La imagen de Pol Rodellar, alma de Mujeres, rodando por el suelo y ejecutando su innegociable solo de bajo (el sueño de muchos). La de María, teclado en Melenas, marcándose un baile durante los últimos segundos de un concierto impecable. O la de Óscar Mezquita, batería eventual para Futuro Terror, quedándose en ropa interior a la segunda canción mientras trataba de estabilizar un bombo que luchaba por su vida. Muestras de lo seriamente que nos tomamos el viernes en Ochoymedio eso de pasarlo bien. Público incluido. Tomavistas regresaba bajo su sello Tomavistas Ciudad para afianzar sus señas de identidad, en su apuesta por la combinación de bandas consagradas y noveles con algo en común: alergia a la obviedad, a lo mil veces visto. Así, desde Barcelona, Alicante y Pamplona llegaban tres grupos encantados de compartir noche durante apenas tres horas que pasaron más rápido de lo habitual. Ni el sonido siempre mejorable de la sala conseguiría empañar las ganas de un público que se saltó la siesta para descubrir algo nuevo, o para cantarlo todo.

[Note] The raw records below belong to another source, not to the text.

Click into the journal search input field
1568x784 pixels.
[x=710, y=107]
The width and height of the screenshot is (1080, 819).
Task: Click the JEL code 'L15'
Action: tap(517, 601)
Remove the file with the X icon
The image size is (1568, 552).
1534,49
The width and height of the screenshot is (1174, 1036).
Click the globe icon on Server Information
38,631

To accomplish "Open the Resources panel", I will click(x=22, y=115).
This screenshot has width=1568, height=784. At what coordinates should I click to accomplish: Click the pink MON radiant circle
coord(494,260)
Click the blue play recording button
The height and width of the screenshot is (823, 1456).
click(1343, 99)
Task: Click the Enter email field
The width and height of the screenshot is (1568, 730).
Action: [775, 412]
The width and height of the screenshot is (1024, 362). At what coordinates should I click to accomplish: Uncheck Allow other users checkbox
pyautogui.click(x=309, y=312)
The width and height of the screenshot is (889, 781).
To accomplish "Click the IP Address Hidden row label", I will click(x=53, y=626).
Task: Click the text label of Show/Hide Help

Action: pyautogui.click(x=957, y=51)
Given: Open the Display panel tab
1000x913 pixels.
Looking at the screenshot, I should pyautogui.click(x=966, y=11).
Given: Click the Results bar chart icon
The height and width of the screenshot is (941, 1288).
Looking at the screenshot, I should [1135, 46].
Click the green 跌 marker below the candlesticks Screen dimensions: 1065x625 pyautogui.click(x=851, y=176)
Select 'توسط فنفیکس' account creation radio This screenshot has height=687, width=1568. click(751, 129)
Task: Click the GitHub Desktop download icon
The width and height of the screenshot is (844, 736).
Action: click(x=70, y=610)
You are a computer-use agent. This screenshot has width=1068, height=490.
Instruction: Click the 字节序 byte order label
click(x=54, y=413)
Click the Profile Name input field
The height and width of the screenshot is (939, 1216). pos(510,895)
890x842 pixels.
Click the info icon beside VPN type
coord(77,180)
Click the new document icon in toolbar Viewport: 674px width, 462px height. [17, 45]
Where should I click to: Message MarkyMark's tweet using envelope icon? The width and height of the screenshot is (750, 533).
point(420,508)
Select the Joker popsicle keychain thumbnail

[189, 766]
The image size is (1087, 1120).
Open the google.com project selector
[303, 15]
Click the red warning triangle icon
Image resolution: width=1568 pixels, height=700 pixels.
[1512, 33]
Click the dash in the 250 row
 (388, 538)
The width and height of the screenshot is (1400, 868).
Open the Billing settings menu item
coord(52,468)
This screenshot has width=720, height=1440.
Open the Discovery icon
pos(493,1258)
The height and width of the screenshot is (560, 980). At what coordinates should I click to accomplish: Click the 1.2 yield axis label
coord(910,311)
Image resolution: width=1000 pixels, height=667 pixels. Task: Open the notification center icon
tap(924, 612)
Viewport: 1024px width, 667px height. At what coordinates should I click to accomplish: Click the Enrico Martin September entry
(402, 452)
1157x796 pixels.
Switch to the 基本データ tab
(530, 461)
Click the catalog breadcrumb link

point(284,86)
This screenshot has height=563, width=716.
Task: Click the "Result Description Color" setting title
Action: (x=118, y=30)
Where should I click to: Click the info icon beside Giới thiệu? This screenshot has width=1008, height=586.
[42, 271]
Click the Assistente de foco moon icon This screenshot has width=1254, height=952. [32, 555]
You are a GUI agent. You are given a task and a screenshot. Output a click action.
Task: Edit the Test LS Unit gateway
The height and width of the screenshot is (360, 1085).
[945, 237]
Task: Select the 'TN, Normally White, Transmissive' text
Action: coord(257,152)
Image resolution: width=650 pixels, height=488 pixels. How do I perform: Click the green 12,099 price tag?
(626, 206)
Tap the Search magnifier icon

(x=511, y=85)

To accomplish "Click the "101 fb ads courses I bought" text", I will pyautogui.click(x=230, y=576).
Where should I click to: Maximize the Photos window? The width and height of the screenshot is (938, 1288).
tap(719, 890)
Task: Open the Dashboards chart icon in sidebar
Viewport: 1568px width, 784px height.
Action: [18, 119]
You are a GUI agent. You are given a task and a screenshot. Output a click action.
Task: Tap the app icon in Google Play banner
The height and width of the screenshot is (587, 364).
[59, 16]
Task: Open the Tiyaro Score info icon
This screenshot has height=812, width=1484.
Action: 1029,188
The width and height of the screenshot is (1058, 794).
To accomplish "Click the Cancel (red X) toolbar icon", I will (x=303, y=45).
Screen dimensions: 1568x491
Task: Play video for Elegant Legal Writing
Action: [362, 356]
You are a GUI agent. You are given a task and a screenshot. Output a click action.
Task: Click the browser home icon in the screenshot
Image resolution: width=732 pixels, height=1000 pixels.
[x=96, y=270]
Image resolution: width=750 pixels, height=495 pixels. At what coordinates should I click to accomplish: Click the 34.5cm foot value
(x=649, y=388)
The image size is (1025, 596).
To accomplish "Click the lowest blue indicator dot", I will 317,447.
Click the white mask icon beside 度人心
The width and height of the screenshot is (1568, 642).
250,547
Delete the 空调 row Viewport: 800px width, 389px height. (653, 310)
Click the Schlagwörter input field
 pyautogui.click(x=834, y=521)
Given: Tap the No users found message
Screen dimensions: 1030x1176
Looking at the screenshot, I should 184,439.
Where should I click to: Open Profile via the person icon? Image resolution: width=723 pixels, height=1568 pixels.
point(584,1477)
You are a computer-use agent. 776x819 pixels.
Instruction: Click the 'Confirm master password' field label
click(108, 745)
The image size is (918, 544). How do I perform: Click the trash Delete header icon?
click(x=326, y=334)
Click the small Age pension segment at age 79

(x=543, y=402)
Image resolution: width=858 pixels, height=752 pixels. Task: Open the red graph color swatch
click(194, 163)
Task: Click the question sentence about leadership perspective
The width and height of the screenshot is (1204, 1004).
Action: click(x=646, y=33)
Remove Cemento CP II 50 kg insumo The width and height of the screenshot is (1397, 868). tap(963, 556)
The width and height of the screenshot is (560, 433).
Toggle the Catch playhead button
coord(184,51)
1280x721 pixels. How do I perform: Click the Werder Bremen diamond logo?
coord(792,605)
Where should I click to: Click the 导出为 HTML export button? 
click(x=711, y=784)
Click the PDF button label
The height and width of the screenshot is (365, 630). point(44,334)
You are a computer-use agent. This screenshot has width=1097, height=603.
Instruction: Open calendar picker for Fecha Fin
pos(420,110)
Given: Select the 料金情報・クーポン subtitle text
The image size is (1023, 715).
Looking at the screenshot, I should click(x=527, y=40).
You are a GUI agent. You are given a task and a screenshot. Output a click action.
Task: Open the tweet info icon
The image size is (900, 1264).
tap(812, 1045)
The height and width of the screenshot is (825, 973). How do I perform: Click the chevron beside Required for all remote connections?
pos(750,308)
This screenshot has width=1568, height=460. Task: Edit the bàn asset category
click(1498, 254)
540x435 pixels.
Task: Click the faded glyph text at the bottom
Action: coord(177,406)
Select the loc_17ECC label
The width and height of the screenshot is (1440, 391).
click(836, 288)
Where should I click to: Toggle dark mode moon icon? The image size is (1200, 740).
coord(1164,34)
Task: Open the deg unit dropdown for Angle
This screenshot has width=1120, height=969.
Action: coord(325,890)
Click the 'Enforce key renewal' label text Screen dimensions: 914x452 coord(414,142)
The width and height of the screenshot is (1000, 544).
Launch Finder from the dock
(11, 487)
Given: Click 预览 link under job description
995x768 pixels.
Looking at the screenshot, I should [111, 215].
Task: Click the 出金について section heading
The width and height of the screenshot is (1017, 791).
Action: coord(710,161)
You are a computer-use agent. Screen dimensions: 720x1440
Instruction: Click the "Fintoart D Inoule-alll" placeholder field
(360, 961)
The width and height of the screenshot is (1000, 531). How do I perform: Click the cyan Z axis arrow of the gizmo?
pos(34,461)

Rondaban las ocho de la tarde cuando Melenas saltaban al escenario. Resulta estimulante ver a una banda relativamente nueva justo en el momento en el que están a punto de publicar su segunda tanda de canciones. Esa mezcla de consolidación y todavía novedad. Más de medio aforo acudía puntual al comienzo para disfrutar de temas como ‘Mentiras’, que contiene la esencia de una banda amante del pop que no olvida sus raíces garageras, bajando revoluciones en busca de una identidad propia. ‘Cartel de neón’ cerraría un set list en el que adelantarían hasta un par de temas nuevos, dando paso a Futuro Terror. Lo de José Pazos y compañía, Néstor Sevillano y en esta ocasión el citado Óscar Mezquita (Cuello), resulta apabullante. Capaces de entender el punk en distintas vertientes creativas y lo suficientemente sensibles como para ser consecuentes con su discurso, alejados del circuito habitual. No hay demasiadas oportunidades para verles por aquí, así que la ocasión era perfecta para disfrutar de “Precipicio” (BCore Disc, 2017), imperdibles ‘El paso Dyatlov’, el tema que da nombre al disco o la demoledora ‘Se encerró’.

Despejado el paso para Mujeres, la pantalla proyectaba la icónica y macarra portada de su último disco, con un escorpión sobre la silueta de la península ibérica. Yago, Pol y Arnau son los mismos de siempre y al mismo tiempo parecen otros. Para la ya experimentada banda catalana, los cambios en su formación fueron tristes pero también esenciales para resurgir y dar comienzo a una etapa ilusionante, pasándose al castellano y logrando aumentar la conexión que ya tenían con su público. “Un sentimiento importante” (Sonido Muchacho, 2017) suponía un nuevo comienzo que el 22 de marzo nos lleva a “Romance romántico”, EP con cuatro canciones que ya pudimos catar este viernes. La banda, que parece liberada de su propio pasado, enfocaba su concierto desde su repertorio más reciente, caso de “Vete con él”, con el que arrancaban, “Dije fácil” o “Un sentimiento importante”, cuyo clímax fue también el de la noche. Pero también hubo momentos para echar la vista atrás, recuperando ‘I Wonder’ del magnífico “Marathon” (Canada, 2015), recordando a Erwin Flores y a Los Saicos (‘Demolición’) y recuperando una de sus canciones más queridas, ‘Aquellos ojos’, tras la que Pol repartía algunas latas de fabada asturiana entre las primeras filas (ya nos gustaría saber por qué).

Difícil noche para la seguridad de la sala, dudosa de hasta qué punto impedir que la gente tomase un escenario que invadían hasta las componentes de Melenas, desatadas con ese ‘Romance romántico’ que apunta a nuevo hit. El irremediable final llegaba con una clásico de otros que ya es también de Mujeres, ‘No volveré’ de Kokoshca. Remate a una noche que nos dejaba exhaustos, felices, con ganas y curiosidad por lo que estas tres bandas pueden seguir ofreciendo.